- **TASK REQUIREMENTS**
Transcribe the records without alteration, beginning at the line that contains "Task: Click on affiliate Jocomp23" and ending after the line that contains "point(392,18)".

________________

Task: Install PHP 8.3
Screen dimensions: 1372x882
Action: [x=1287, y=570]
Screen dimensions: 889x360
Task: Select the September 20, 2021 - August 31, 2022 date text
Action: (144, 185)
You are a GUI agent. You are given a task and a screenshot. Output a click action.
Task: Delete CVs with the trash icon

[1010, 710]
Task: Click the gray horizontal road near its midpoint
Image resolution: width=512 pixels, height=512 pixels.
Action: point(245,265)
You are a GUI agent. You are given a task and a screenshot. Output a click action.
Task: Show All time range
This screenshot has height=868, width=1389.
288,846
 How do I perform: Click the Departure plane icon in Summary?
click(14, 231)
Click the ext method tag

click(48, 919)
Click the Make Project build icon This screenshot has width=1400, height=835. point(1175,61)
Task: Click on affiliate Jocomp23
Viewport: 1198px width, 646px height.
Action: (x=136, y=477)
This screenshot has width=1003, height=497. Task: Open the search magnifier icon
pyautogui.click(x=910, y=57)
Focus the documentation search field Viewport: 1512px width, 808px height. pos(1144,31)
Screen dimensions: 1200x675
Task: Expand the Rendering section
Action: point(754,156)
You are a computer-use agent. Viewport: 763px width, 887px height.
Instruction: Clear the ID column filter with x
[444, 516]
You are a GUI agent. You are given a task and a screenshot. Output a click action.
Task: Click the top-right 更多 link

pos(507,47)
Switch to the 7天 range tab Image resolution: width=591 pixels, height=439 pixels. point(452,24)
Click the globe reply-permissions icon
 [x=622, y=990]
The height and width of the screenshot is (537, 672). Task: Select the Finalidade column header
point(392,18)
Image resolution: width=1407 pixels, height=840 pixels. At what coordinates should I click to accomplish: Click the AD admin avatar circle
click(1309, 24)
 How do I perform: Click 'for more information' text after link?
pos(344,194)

________________

- **THE ANSWER**
Task: Click on affiliate Jocomp23
Viewport: 1198px width, 646px height.
Action: (x=136, y=477)
This screenshot has width=1003, height=497. Task: Open the search magnifier icon
pyautogui.click(x=910, y=57)
Focus the documentation search field Viewport: 1512px width, 808px height. pos(1144,31)
Screen dimensions: 1200x675
Task: Expand the Rendering section
Action: point(754,156)
You are a computer-use agent. Viewport: 763px width, 887px height.
Instruction: Clear the ID column filter with x
[444, 516]
You are a GUI agent. You are given a task and a screenshot. Output a click action.
Task: Click the top-right 更多 link

pos(507,47)
Switch to the 7天 range tab Image resolution: width=591 pixels, height=439 pixels. point(452,24)
Click the globe reply-permissions icon
 [x=622, y=990]
The height and width of the screenshot is (537, 672). Task: Select the Finalidade column header
point(392,18)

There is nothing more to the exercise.